---------- ENTRIES PROVIDED

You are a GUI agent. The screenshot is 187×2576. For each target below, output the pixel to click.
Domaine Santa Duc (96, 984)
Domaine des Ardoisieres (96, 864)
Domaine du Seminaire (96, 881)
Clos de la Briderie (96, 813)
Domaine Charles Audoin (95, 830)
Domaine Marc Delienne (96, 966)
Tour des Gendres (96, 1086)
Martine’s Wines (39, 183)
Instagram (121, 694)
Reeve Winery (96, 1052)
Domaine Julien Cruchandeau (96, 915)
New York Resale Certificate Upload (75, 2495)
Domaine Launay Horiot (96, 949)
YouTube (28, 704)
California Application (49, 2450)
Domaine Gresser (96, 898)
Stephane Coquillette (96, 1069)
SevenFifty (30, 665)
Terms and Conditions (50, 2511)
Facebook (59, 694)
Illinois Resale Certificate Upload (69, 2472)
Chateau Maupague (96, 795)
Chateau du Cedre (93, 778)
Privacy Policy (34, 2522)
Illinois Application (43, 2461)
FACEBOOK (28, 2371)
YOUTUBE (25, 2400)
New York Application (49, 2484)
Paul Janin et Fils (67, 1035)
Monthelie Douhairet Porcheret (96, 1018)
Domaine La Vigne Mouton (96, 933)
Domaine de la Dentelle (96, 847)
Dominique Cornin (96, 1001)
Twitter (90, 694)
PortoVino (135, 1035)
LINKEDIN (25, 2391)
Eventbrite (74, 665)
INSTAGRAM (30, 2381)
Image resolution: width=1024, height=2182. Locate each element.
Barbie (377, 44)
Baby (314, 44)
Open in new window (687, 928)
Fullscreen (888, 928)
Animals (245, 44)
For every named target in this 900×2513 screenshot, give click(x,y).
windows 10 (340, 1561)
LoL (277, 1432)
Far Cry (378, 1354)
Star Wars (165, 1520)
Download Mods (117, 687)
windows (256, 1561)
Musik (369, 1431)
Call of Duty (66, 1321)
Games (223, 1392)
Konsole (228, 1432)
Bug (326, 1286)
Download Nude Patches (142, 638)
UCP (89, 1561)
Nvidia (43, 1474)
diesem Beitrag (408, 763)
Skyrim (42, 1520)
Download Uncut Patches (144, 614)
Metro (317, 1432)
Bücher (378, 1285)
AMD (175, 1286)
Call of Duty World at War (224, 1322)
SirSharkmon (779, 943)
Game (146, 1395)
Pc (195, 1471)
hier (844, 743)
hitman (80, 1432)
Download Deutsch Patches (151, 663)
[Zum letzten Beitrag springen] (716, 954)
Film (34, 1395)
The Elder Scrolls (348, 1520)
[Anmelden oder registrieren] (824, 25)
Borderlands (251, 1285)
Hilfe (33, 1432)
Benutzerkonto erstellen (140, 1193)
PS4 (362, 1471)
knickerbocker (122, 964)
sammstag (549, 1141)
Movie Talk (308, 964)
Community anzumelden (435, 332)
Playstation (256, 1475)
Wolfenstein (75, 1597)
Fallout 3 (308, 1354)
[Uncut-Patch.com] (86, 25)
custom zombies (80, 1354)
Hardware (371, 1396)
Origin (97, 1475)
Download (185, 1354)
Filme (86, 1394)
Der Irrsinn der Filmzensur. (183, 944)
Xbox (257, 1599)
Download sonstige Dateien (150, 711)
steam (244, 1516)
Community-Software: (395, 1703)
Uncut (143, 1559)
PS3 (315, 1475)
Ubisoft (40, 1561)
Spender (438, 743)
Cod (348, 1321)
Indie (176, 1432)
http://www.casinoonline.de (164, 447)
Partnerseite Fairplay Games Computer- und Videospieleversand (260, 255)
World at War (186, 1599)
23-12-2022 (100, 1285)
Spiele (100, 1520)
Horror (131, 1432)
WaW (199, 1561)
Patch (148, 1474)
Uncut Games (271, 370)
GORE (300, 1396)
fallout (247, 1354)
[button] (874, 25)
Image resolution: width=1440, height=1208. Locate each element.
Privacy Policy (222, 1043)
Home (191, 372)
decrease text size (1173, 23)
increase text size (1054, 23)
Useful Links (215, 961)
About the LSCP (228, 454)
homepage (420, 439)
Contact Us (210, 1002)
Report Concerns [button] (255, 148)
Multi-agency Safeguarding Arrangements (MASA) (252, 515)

--------------------

▶ **EXERCISE DESCRIPTION**
Please rewrite the items that begin at the line containing "Spender (438, 743)" and stop after the line containing "Patch (148, 1474)", swapping "Horror" for "Thriller" and leaving everything else unchanged.

▶ **TASK RESPONSE**
Spender (438, 743)
Cod (348, 1321)
Indie (176, 1432)
http://www.casinoonline.de (164, 447)
Partnerseite Fairplay Games Computer- und Videospieleversand (260, 255)
World at War (186, 1599)
23-12-2022 (100, 1285)
Spiele (100, 1520)
Thriller (131, 1432)
WaW (199, 1561)
Patch (148, 1474)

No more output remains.